## Task requirements:
Starting with the row that contains "Bookmark this page" and going on through the last of the rows, render those lines as a Markdown table with the columns Line and Content. Number each line in Line and leave out any blank lines.

## Data provided:
[start]

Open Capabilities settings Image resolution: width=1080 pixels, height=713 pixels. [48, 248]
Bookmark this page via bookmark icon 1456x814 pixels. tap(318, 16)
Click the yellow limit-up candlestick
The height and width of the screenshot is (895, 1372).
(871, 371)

[end]

## Output for this task:
| Line | Content |
|---|---|
| 1 | Bookmark this page via bookmark icon 1456x814 pixels. tap(318, 16) |
| 2 | Click the yellow limit-up candlestick |
| 3 | The height and width of the screenshot is (895, 1372). |
| 4 | (871, 371) |